Replace every "screenshot" with "screen capture" in the lines running from the first line through the line containing "usual (727, 603)", both ends included, and give only those lines, otherwise unchanged.
╭─ INFORMATION PROVIDED
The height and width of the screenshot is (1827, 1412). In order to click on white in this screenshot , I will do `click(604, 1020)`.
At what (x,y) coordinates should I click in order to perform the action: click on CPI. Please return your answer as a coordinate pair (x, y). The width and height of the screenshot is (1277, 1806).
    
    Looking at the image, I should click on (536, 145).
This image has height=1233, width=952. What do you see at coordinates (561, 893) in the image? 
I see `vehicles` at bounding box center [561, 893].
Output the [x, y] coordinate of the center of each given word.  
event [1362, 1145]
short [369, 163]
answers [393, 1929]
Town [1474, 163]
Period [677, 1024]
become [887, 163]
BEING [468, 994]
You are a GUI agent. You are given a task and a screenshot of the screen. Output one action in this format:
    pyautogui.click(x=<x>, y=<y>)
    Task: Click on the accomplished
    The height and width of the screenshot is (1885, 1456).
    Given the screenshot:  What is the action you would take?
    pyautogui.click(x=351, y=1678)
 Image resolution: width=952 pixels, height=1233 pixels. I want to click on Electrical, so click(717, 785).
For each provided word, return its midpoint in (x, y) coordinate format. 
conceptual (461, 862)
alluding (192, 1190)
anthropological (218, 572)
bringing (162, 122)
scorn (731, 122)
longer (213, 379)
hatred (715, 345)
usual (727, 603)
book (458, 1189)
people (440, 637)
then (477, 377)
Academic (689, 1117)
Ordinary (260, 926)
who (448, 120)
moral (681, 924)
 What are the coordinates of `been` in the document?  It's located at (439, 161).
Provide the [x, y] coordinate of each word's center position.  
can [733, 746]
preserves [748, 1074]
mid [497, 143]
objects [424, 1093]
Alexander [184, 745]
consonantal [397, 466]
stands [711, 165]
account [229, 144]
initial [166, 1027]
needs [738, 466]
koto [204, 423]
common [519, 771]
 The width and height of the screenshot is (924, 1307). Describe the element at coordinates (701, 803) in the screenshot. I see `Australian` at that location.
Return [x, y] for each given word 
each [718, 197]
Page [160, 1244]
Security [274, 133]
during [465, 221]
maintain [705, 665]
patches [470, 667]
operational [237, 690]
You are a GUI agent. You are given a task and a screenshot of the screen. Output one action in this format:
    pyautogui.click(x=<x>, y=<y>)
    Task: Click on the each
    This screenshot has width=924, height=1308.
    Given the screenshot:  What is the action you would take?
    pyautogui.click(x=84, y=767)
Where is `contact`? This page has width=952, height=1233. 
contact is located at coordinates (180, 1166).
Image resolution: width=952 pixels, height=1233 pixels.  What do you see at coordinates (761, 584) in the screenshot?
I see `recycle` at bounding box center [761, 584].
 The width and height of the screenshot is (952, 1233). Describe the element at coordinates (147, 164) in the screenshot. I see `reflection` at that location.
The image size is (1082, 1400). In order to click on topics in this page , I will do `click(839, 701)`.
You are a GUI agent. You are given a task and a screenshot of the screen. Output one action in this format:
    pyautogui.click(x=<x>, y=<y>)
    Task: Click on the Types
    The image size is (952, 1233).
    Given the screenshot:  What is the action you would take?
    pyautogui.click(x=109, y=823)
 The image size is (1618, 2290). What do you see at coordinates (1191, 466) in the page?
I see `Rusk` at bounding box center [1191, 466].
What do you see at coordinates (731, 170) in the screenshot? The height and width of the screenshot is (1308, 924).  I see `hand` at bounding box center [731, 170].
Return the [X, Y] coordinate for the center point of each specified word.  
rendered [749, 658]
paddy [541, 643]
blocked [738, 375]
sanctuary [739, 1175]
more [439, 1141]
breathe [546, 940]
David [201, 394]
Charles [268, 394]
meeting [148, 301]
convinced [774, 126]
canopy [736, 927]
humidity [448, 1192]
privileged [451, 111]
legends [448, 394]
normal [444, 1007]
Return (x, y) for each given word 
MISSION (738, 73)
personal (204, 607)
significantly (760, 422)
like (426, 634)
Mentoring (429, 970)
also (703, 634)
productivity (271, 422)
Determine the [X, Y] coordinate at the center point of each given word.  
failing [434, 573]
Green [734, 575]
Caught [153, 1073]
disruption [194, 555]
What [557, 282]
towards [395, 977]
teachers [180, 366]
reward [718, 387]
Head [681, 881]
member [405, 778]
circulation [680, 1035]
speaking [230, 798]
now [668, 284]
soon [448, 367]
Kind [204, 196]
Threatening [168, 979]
╰─
REPLY TO THE TASK:
The height and width of the screen capture is (1827, 1412). In order to click on white in this screen capture , I will do `click(604, 1020)`.
At what (x,y) coordinates should I click in order to perform the action: click on CPI. Please return your answer as a coordinate pair (x, y). The width and height of the screen capture is (1277, 1806).
    
    Looking at the image, I should click on (536, 145).
This image has height=1233, width=952. What do you see at coordinates (561, 893) in the image? 
I see `vehicles` at bounding box center [561, 893].
Output the [x, y] coordinate of the center of each given word.  
event [1362, 1145]
short [369, 163]
answers [393, 1929]
Town [1474, 163]
Period [677, 1024]
become [887, 163]
BEING [468, 994]
You are a GUI agent. You are given a task and a screen capture of the screen. Output one action in this format:
    pyautogui.click(x=<x>, y=<y>)
    Task: Click on the accomplished
    The height and width of the screen capture is (1885, 1456).
    Given the screen capture:  What is the action you would take?
    pyautogui.click(x=351, y=1678)
 Image resolution: width=952 pixels, height=1233 pixels. I want to click on Electrical, so click(717, 785).
For each provided word, return its midpoint in (x, y) coordinate format. 
conceptual (461, 862)
alluding (192, 1190)
anthropological (218, 572)
bringing (162, 122)
scorn (731, 122)
longer (213, 379)
hatred (715, 345)
usual (727, 603)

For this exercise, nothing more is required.